When Åsa Norrie was named regional CEO for the Principal® Global Investors European money management business in June 2021, she took stock of the challenges.
When Åsa Norrie was named regional CEO and regional head of distribution, Europe, for Principal Asset ManagementSM in June 2021, she took stock of the challenges. Unlike her counterparts in the United States, Norrie’s team worked across 11 languages with investors in 16 countries, each with its own regulatory framework—think 16 different federal treasury departments, for example.
No matter, thought Norrie. “I always say that, as a CEO, I need to know a little about everything we do, but I have a very experienced and capable team around me with deep subject matter experts who know a great deal about everything we do,” Norrie says. “I empower people to bring their whole selves to work and drive our business forward.”
It’s a business approach that Norrie, a native of Finland, has been honing since childhood. “I don’t shy away from challenges,” she says. “The seemingly impossible might take a little longer, but to me, everything is possible.”
Maybe the first, not the last.
After finishing her secondary education, Norrie worked in fashion and ran her own company, then attended university. In January 1995 she moved to the United Kingdom on an Erasmus Scholarship. Her goals were to improve her language skills by living in an English-speaking country and obtain a master’s degree in economics; she’s lived in the U.K. ever since.

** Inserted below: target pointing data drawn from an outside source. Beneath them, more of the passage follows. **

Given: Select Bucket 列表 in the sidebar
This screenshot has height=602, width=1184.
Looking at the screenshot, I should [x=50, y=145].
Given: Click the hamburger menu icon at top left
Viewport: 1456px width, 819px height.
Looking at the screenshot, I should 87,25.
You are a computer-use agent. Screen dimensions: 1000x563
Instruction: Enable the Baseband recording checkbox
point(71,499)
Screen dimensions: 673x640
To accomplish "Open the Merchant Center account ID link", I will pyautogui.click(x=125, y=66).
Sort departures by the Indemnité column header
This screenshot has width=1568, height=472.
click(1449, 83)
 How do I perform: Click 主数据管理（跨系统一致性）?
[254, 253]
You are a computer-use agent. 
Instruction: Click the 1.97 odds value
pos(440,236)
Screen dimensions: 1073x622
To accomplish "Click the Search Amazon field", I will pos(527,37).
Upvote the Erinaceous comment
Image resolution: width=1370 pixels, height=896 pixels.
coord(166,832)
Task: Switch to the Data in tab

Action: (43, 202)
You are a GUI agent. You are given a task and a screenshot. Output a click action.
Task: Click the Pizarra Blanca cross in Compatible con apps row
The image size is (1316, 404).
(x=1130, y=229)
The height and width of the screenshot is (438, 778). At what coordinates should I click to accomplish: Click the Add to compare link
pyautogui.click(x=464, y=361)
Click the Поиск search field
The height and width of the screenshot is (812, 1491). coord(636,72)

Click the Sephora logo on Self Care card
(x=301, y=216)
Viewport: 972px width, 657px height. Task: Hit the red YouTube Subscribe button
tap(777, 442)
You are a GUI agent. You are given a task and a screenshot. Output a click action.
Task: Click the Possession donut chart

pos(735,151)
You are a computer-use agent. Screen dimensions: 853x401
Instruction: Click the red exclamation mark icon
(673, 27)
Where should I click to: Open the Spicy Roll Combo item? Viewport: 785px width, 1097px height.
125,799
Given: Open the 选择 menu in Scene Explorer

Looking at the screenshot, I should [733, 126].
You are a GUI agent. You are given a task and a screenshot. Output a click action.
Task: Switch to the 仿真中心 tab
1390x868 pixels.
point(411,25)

Norrie spent her formative work years moving up the ladder in two industries—fashion and finance—that have historically been challenging for women in leadership. That only added to her determination. “I’ve always been conscious that you need to earn your place around the table,” she says. “The fact that you’re the first female to do it doesn’t mean you should be the last one. Pull someone else up behind you on the ladder so they can grow.”
Focus first on the team.
Finance is, of course, global. But a firm’s headquarters present unique opportunities for development. For example, a company located in France will have a different approach to the European market than one originating in Switzerland.
Prior to joining Principal, Norrie worked at a London-based global firm. “I’ve seen the 360-degree view of how a European business is run by a U.K.-headquartered firm,” Norrie says. “With Principal, I was incredibly curious about putting my experience in Europe to work to shape and drive a growth plan by a U.S.-headquartered firm.”
When she visited Des Moines for her interview, the area—mostly flat, lots of farmland—reminded her of where she grew up in Finland. “Everyone is super nice,” she says. “It felt like coming home.”
One of the keys to Norrie’s CEO role is how to address European market fragmentation while partnering with Des Moines to grow the business. “That’s something I’m really excited about,” she says. “It’s about having a strategy, structure, process, and plan, and being clear with internal stakeholders what success looks like.”
To relieve some of that fragmentation, Norrie created asset class specialists around the 15 investment hubs, each led by a champion and aligned by country or region, not business channel. “Before, you could have had people in the same city engaged in wealth advisory or institutional without any reason to connect,” says Norrie. “Anyone who works within that area now feels they are first and foremost part of a team.”
“It’s our success.”
Finnish independence was a long struggle, beginning in the early 1900s and continuing through World War II. Norrie’s father and his twin brother didn’t see her grandfather—away fighting in the Finnish military—until they were five years old. “My grandmother just raised those boys by herself,” Norrie says. “She had to.”
In the late 1960s when Norrie was born, mothers returning to work was very much not the norm in Scandinavia, but Norrie’s did. “My mother had a successful career and she and my grandmother worked very closely to make sure she could continue on,” she says. “It was a team effort to make sure my sister and I were happy, and she could fulfill her potential.”
Both stories offered foundational lessons for Norrie. “I was very much brought up with, the world is your oyster, you decide where you go and what you want to do and how you want to build your career,” she says.
She models that idea at work, for everyone: You have potential, regardless of who you are, and the more smart, motivated people you bring to the table, the better your work will be. “I’m passionate about diversity of thought and inclusivity to create a dynamic workforce,” Norrie says. “It’s not my plan, it’s not my success, it’s our success. We’re all in it together.”